~ 2 min read
Attachment Links module for Drupal fixes for in-browser downloads
If to quote the attachment links project on Drupal: The Attachment Links module provides permanent links to files attached to a node. A single, easy-to-remember URL can be used to retrieve the preferred (canonical) or newest version of a file regardless of how many versions of that file have been attached to a node
.
Incase the light-bulb didn’t turn on yet for you – with Drupal, if you upload a file attachment then if it doesn’t exist yet it will be saved as .tar.gz. If the user then updates that node with a new file upload of the same name, the filename will change to _1.tar.gz and so on since Drupal will transliterate and correct the filename to make sure such file doesn’t exist yet in it’s files directory.
The Attachment Links
module mitigates this problem by allowing you to specify a link like node/2600/attachment
and by doing that it’s controller will already pull the correct file attachment for this node and send it over the wire. This enables you to give permanent links (in the form of http://example.com/node/2600/attachment
) because otherwise the exact file system link will always change when you update the file entry.

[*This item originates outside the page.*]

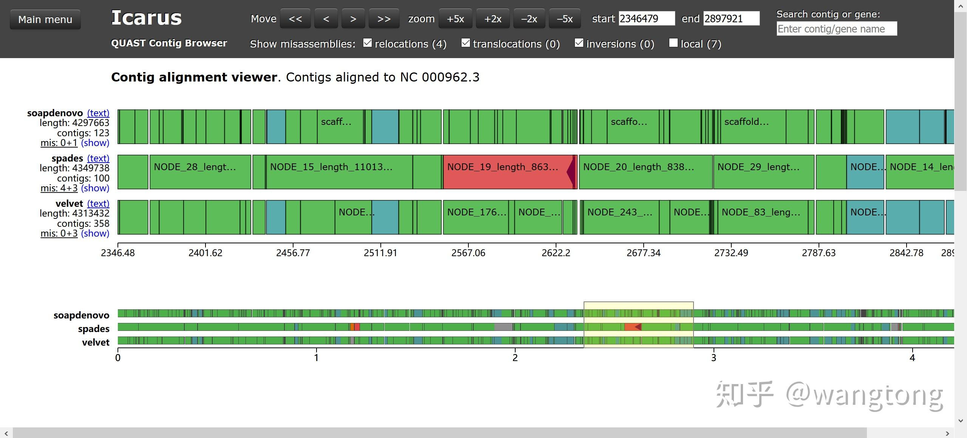Expand spades misassemblies via show link
This screenshot has width=967, height=438.
pyautogui.click(x=95, y=188)
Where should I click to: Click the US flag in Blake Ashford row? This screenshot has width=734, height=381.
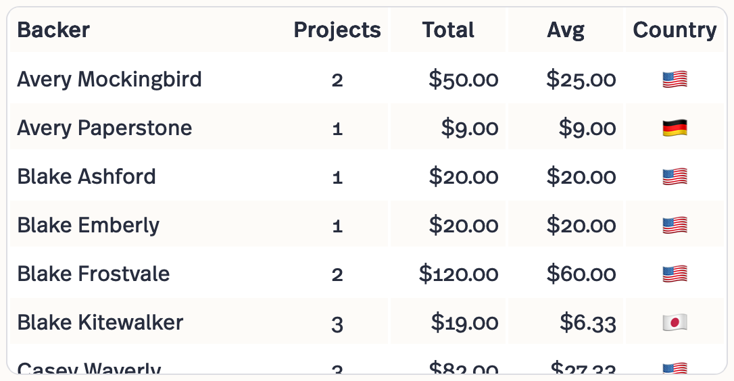pyautogui.click(x=675, y=177)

So far that was a somewhat short introduction to the use-case for Attachment Links
module.
As with most modules, they don’t always scratch your exact itch (@see http://en.wikipedia.org/wiki/The_Cathedral_and_the_Bazaar guideline number 1), and so for us we had the issue that attachments do no retain their original Content-Type
header. Meaning, every file will be forced to download so that if node/2600/attachment
is actually sending over a readme.txt
file, instead of that file to open up in the browser (which was the required case for us) it got downloaded. Same for images, PDFs, etc.